"One of the big questions is where in the Arctic will polar bears be able to hang on, what we call 'persist,'" first author Kristin Laidre, a polar scientist at the University of Washington and Greenland Institute of Natural Resources told AFP.
"I think that bears in a place like this can teach us a lot about where those places might be."
Laidre and colleagues first spent two years interviewing Inuit subsistence hunters who provided input and ecological knowledge, including harvest samples for analysis.
They then began their own field work, which lasted from 2015 to 2021, in a harsh region that was long understudied because of its unpredictable weather, heavy snowfall and jagged mountains.
Each year, the team would spend one month in springtime, staying in the nearest settlement Kuummiit, which is a two-hour helicopter ride from where the bears live. Fuel depots had to be staged along the route in advance down the coastline, creating a hopskotch-like commute to work.
The team tagged the bears with satellite tracking devices, and collected genetic samples by either capturing bears or firing biopsy darts into their rumps.
Thought to number a few hundred individuals, "they are the most genetically isolated population of polar bears anywhere on the planet," said co-author Beth Shapiro, a geneticist at the University of California, Santa Cruz and investigator at the Howard Hughes Medical Institute, in a statement.
"We know that this population has been living separately from other polar bear populations for at least several hundred years."
Unlike their cousins, the Southeast Greenland polar bears were found to be homebodies, seldom straying far to hunt.
Their isolation arises from the geography: they live in a complex landscape of fjords on the very edge of their range on the southern tip of Greenland, well below the Arctic circle, with nowhere to go.
To the west there are an enormous set of mountains and the Greenland Ice Sheet, and to the east the open water of the Denmark Strait all the way to Iceland. They also have to contend with a rapid current that flows southward along the coast.
"We see that when they get caught in this current they jump off the ice and they walk back home to their fjords," said Laidre. The team found that some of the tracked bears accidentally caught in this situation had to trek more than a hundred miles back home.
While sea ice provides hunting platforms for most of the Arctic's roughly 26,000 polar bears, the Southeast Greenland bears have access to sea ice for only four months, between February and late May.
For the remaining eight months they rely on chunks of freshwater ice breaking off the Greenland Ice Sheet in the form of marine-terminating glaciers.

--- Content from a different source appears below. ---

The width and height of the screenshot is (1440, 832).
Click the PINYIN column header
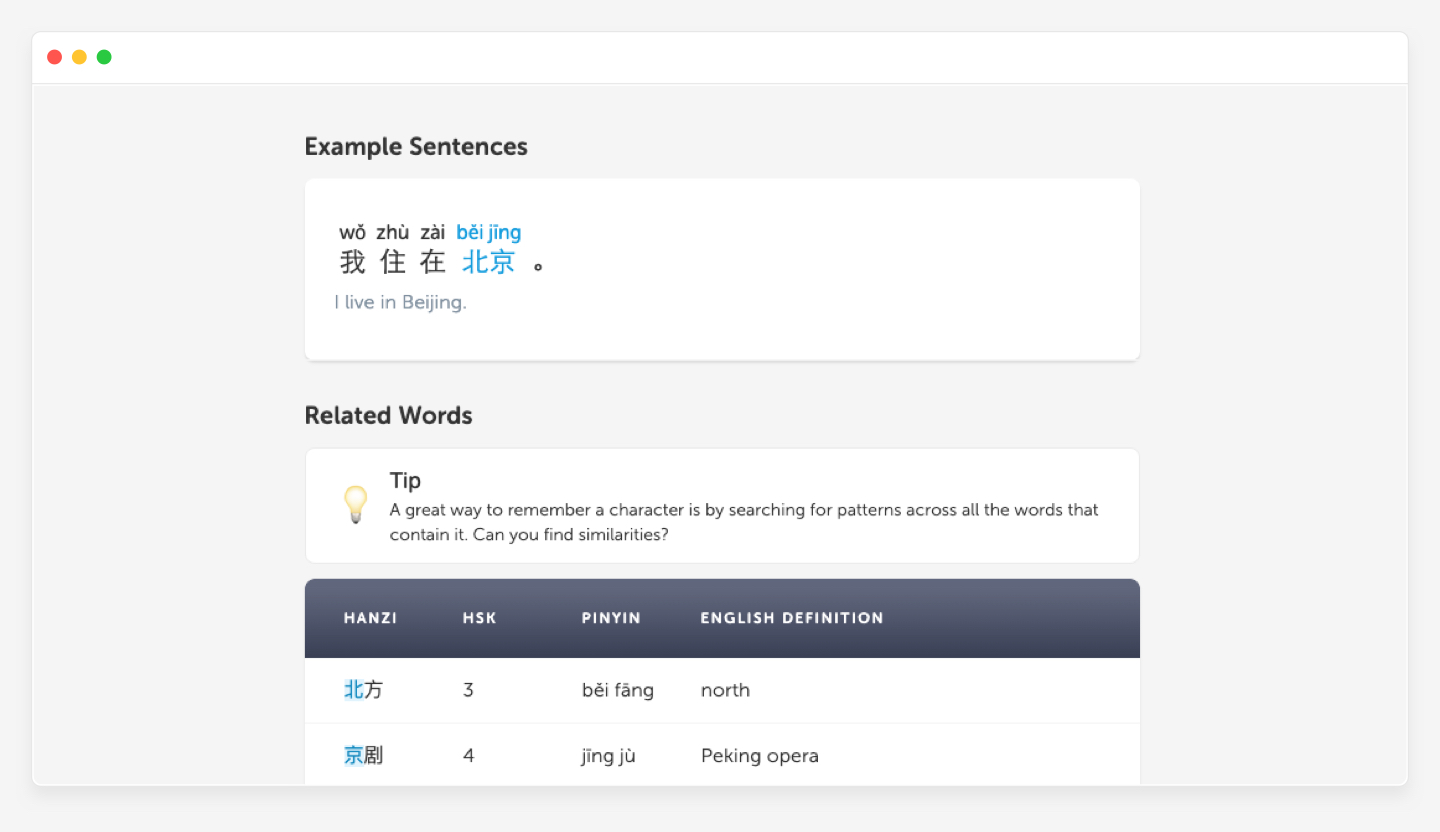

"These types of glaciers do exist in other places in the Arctic, but the combination of the fjord shapes, the high production of glacier ice and the very big reservoir of ice that is available from the Greenland Ice Sheet is what currently provides a steady supply of glacier ice," said another co-author Twila Moon of the National Snow and Ice Data Center in a statement.
There remains much to study about the Southeast Greenland polar bears. Measurements show the adult females are a little smaller than average and they appear to have fewer cubs, but it's hard to infer much about what that means in the absence of long term data.
Laidre is keen to not oversell the study as one of hope. Polar bears -- which in addition to being iconic in their own right are also a vital resource for indigenous people -- aren't going to be saved without urgent climate action.
But this population might have a better shot, and there are similar areas with marine-terminating glaciers on other parts of Greenland's coast as well as the island of Svalbard that might become small-scale climate refugia.
"We as a community need to look at places like this and ask ourselves, is this a place where we might be able to have some small numbers of polar bears persisting in an ice-free Arctic?" said Laidre.